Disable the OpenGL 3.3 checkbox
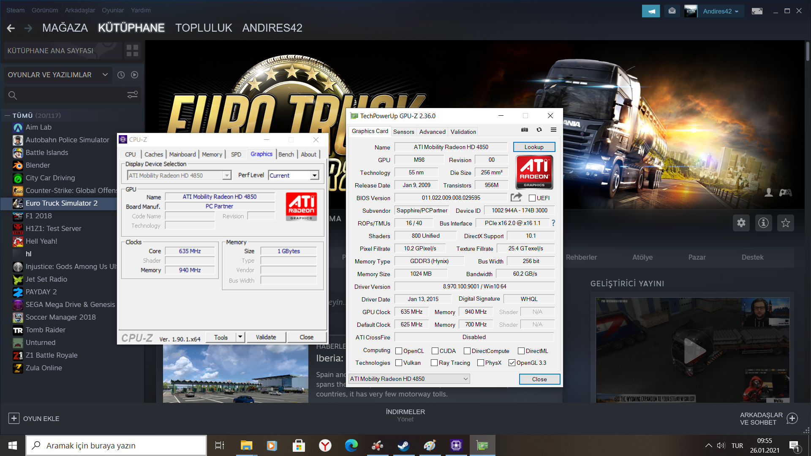 coord(512,363)
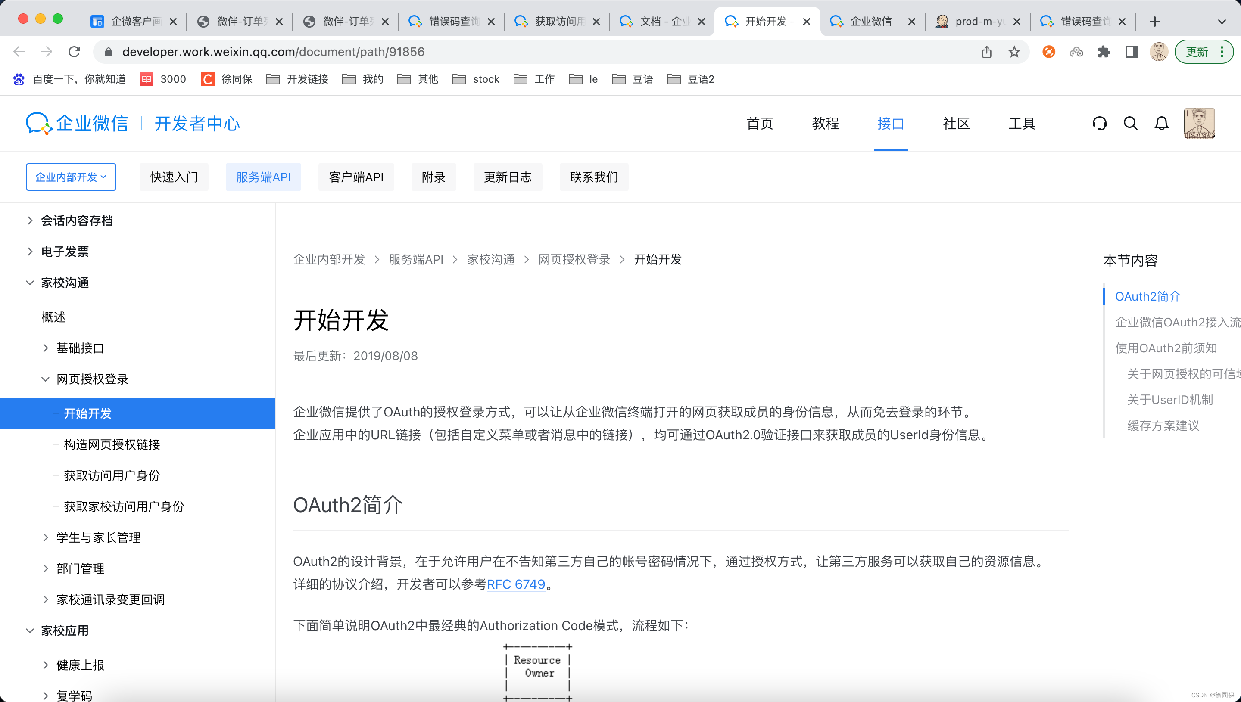Expand the 会话内容存档 tree item
The height and width of the screenshot is (702, 1241).
(x=30, y=220)
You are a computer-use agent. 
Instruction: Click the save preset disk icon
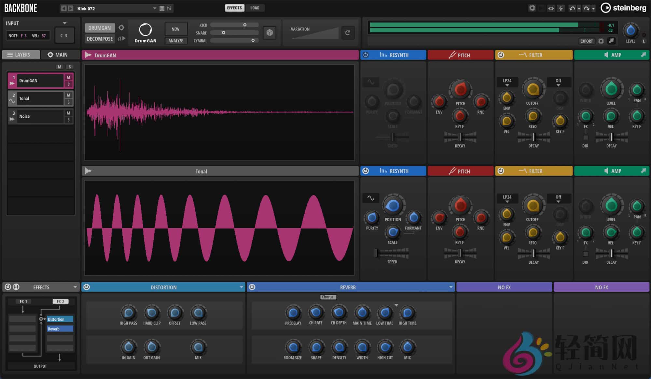click(162, 8)
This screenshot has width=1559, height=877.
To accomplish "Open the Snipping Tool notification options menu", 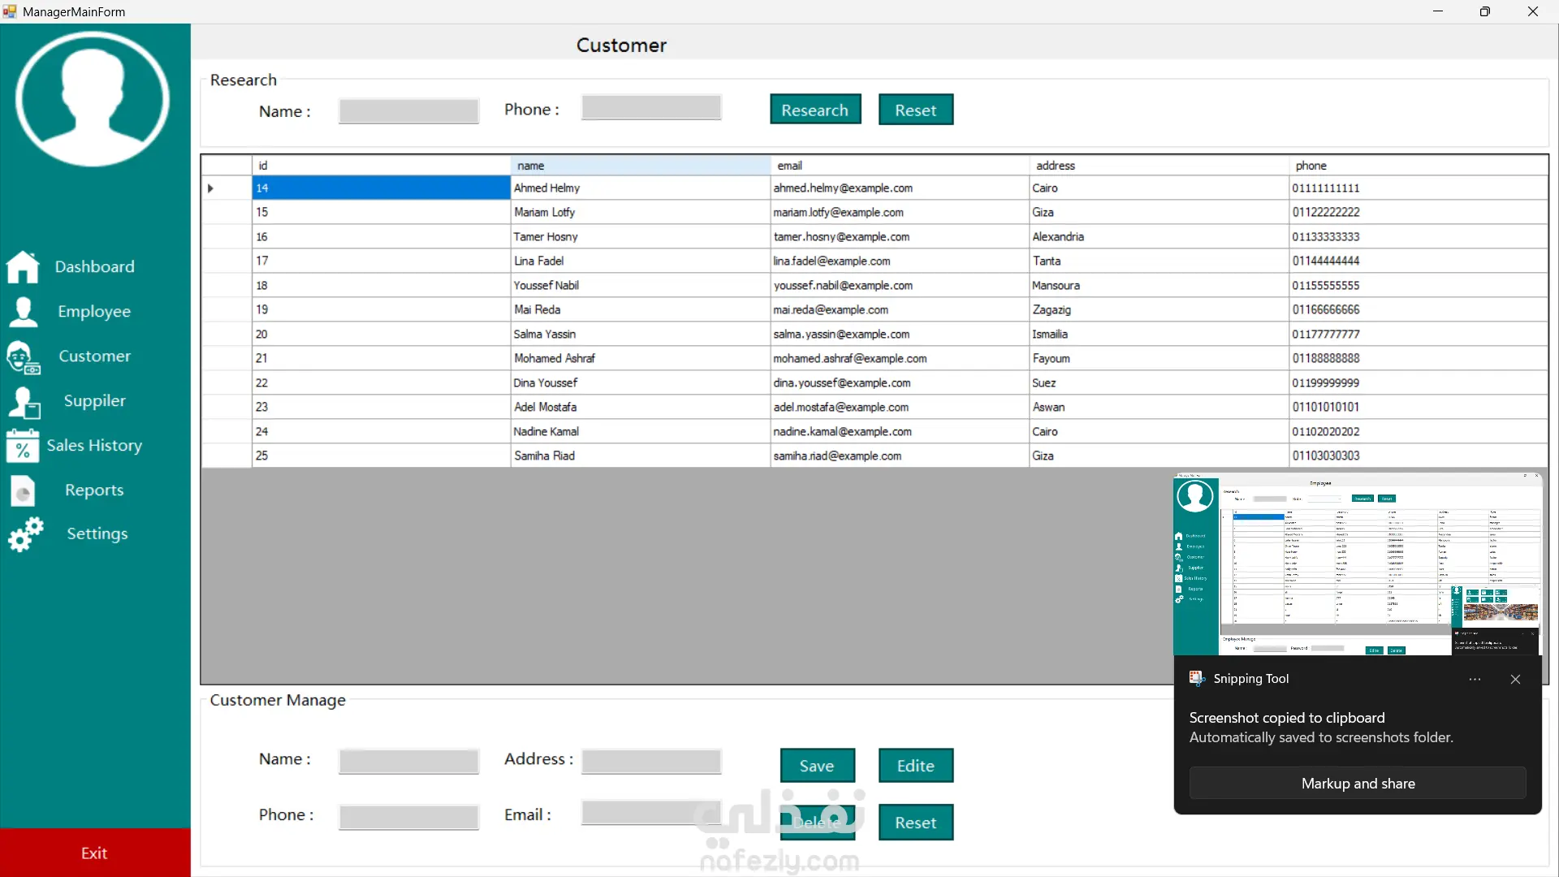I will (x=1475, y=680).
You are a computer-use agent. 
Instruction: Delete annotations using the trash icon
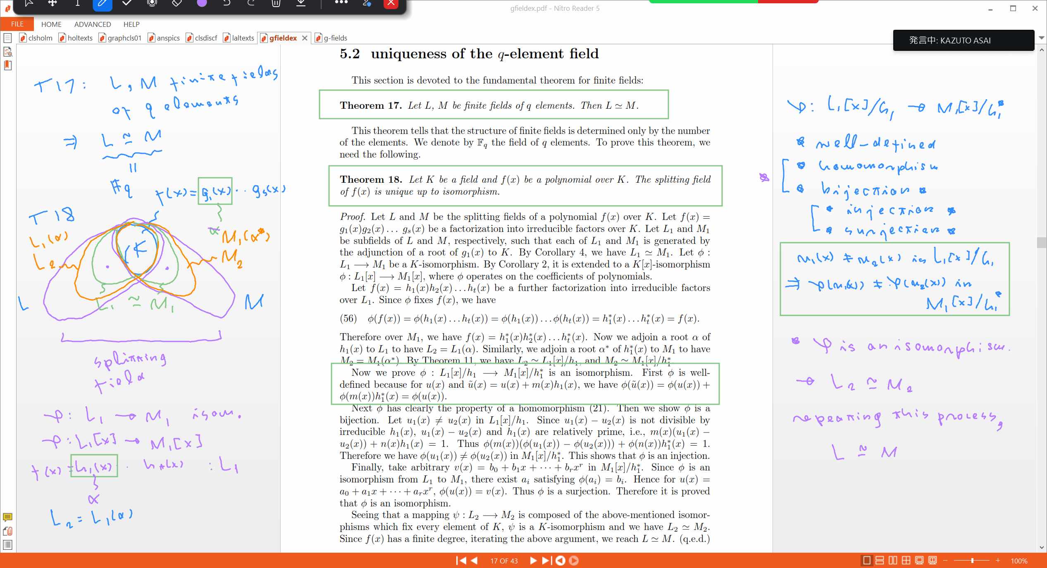pyautogui.click(x=276, y=4)
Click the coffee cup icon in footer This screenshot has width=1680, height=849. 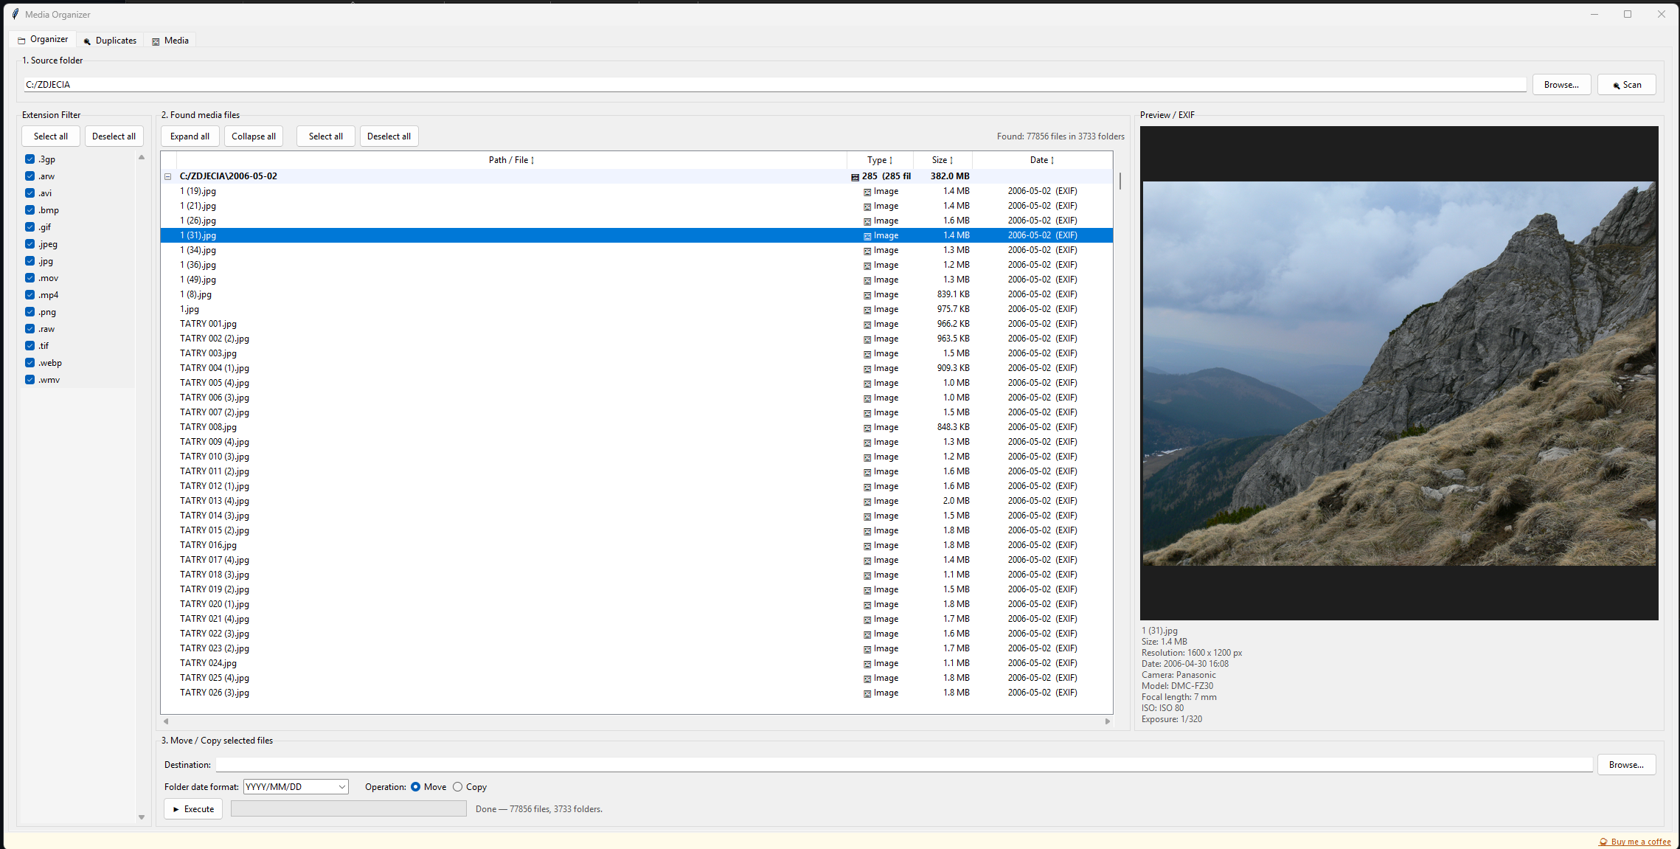point(1603,842)
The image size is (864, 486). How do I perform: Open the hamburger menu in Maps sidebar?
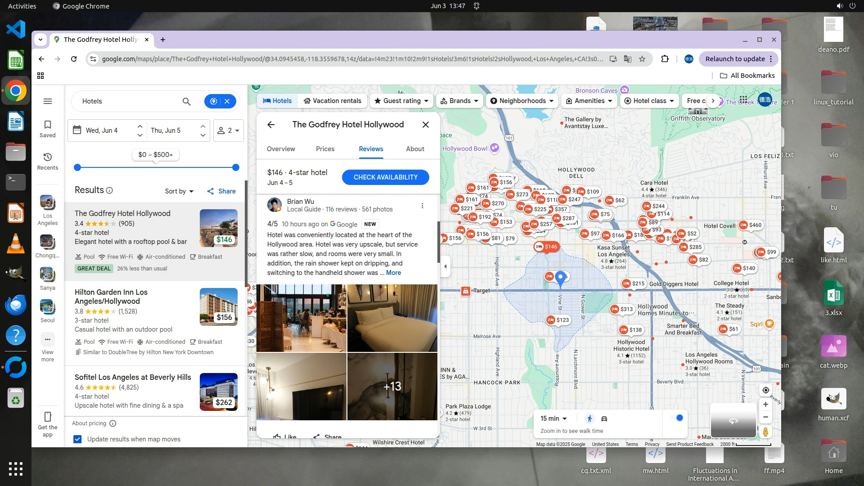click(48, 101)
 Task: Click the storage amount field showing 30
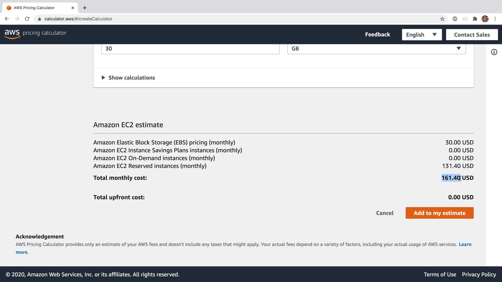190,49
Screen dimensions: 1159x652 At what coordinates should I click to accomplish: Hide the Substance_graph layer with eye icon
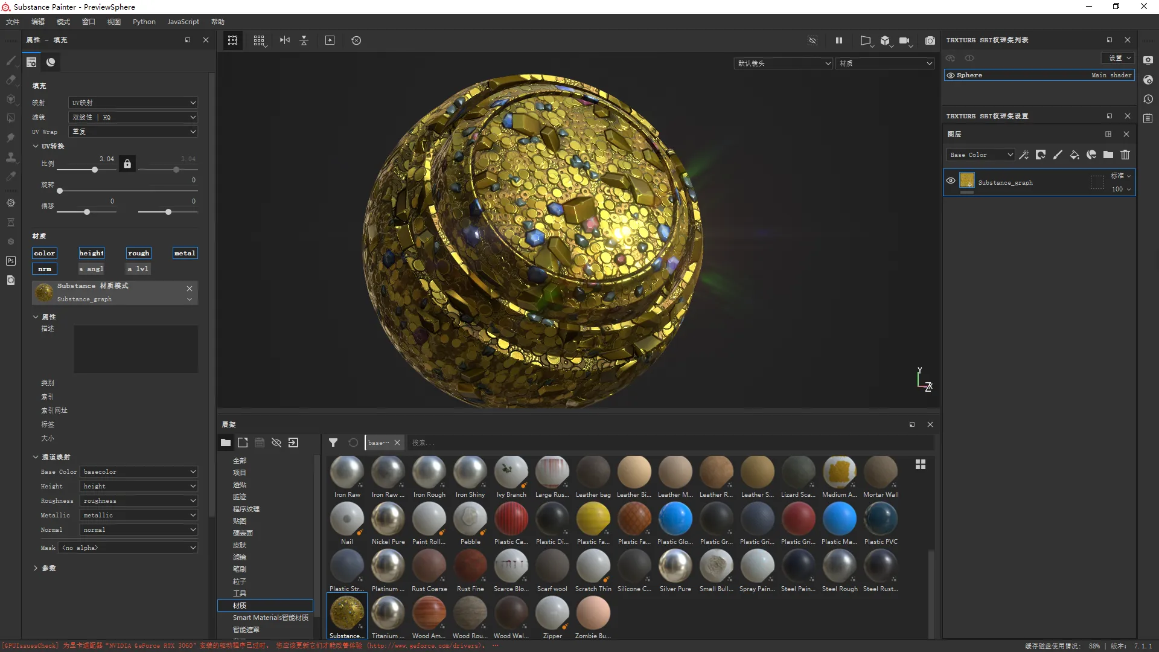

**Instructions for the task:** Pictures are to be left out when the lines from the one containing "Task: Click the" through the end of the records above are repeated exactly; no other line is wanted.

**Task output:**
 Task: Click the storage amount field showing 30
190,49
Screen dimensions: 1159x652 At what coordinates should I click to accomplish: Hide the Substance_graph layer with eye icon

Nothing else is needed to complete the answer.